**Directive:** Output every line of the rows below as a JSON list of strings, one string per line, and leave out blank lines.

**Rows:**
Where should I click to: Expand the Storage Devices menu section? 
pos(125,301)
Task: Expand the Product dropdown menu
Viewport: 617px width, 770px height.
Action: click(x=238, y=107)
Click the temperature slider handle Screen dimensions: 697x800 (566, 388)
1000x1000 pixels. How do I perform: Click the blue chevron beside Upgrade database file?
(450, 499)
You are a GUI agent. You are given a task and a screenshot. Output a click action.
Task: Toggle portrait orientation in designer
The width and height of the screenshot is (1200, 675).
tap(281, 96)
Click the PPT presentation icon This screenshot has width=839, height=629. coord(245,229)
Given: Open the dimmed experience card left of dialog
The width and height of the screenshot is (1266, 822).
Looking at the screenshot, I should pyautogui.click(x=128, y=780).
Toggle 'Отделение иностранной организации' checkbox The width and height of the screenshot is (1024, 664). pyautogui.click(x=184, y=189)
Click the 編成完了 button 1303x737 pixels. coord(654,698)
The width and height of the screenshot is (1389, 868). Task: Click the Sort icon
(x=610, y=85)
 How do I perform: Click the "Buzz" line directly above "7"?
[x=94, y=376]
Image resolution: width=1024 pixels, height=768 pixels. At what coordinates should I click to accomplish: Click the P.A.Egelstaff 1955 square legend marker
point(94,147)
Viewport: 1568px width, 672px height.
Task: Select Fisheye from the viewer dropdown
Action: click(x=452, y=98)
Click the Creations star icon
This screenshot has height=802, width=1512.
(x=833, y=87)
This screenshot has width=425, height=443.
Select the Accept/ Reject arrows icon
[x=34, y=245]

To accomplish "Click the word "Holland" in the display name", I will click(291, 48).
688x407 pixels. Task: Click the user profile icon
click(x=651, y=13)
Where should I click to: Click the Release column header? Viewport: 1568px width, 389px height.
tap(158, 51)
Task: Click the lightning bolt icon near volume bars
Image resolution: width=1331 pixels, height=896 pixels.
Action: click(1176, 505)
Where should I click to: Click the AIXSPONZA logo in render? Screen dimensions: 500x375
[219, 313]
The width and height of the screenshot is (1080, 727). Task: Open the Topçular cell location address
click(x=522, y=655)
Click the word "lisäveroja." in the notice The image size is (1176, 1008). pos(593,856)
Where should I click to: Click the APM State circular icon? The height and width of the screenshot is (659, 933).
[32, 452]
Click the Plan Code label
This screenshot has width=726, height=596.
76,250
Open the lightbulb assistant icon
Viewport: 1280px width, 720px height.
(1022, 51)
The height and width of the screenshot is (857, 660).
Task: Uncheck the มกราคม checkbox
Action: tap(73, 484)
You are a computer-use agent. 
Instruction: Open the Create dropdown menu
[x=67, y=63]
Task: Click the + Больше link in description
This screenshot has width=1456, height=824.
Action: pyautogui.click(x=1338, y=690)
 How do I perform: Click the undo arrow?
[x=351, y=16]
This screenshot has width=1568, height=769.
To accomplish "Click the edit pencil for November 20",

**Solution:**
[
  "Where should I click to: Expand the Storage Devices menu section? ",
  "pos(125,301)",
  "Task: Expand the Product dropdown menu",
  "Viewport: 617px width, 770px height.",
  "Action: click(x=238, y=107)",
  "Click the temperature slider handle Screen dimensions: 697x800 (566, 388)",
  "1000x1000 pixels. How do I perform: Click the blue chevron beside Upgrade database file?",
  "(450, 499)",
  "You are a GUI agent. You are given a task and a screenshot. Output a click action.",
  "Task: Toggle portrait orientation in designer",
  "The width and height of the screenshot is (1200, 675).",
  "tap(281, 96)",
  "Click the PPT presentation icon This screenshot has width=839, height=629. coord(245,229)",
  "Given: Open the dimmed experience card left of dialog",
  "The width and height of the screenshot is (1266, 822).",
  "Looking at the screenshot, I should pyautogui.click(x=128, y=780).",
  "Toggle 'Отделение иностранной организации' checkbox The width and height of the screenshot is (1024, 664). pyautogui.click(x=184, y=189)",
  "Click the 編成完了 button 1303x737 pixels. coord(654,698)",
  "The width and height of the screenshot is (1389, 868). Task: Click the Sort icon",
  "(x=610, y=85)",
  " How do I perform: Click the \"Buzz\" line directly above \"7\"?",
  "[x=94, y=376]",
  "Image resolution: width=1024 pixels, height=768 pixels. At what coordinates should I click to accomplish: Click the P.A.Egelstaff 1955 square legend marker",
  "point(94,147)",
  "Viewport: 1568px width, 672px height.",
  "Task: Select Fisheye from the viewer dropdown",
  "Action: click(x=452, y=98)",
  "Click the Creations star icon",
  "This screenshot has height=802, width=1512.",
  "(x=833, y=87)",
  "This screenshot has width=425, height=443.",
  "Select the Accept/ Reject arrows icon",
  "[x=34, y=245]",
  "To accomplish \"Click the word \"Holland\" in the display name\", I will click(291, 48).",
  "688x407 pixels. Task: Click the user profile icon",
  "click(x=651, y=13)",
  "Where should I click to: Click the Release column header? Viewport: 1568px width, 389px height.",
  "tap(158, 51)",
  "Task: Click the lightning bolt icon near volume bars",
  "Image resolution: width=1331 pixels, height=896 pixels.",
  "Action: click(1176, 505)",
  "Where should I click to: Click the AIXSPONZA logo in render? Screen dimensions: 500x375",
  "[219, 313]",
  "The width and height of the screenshot is (1080, 727). Task: Open the Topçular cell location address",
  "click(x=522, y=655)",
  "Click the word \"lisäveroja.\" in the notice The image size is (1176, 1008). pos(593,856)",
  "Where should I click to: Click the APM State circular icon? The height and width of the screenshot is (659, 933).",
  "[32, 452]",
  "Click the Plan Code label",
  "This screenshot has width=726, height=596.",
  "76,250",
  "Open the lightbulb assistant icon",
  "Viewport: 1280px width, 720px height.",
  "(1022, 51)",
  "The height and width of the screenshot is (857, 660).",
  "Task: Uncheck the มกราคม checkbox",
  "Action: tap(73, 484)",
  "You are a computer-use agent. ",
  "Instruction: Open the Create dropdown menu",
  "[x=67, y=63]",
  "Task: Click the + Больше link in description",
  "This screenshot has width=1456, height=824.",
  "Action: pyautogui.click(x=1338, y=690)",
  " How do I perform: Click the undo arrow?",
  "[x=351, y=16]",
  "This screenshot has width=1568, height=769.",
  "To accomplish \"Click the edit pencil for November 20\","
]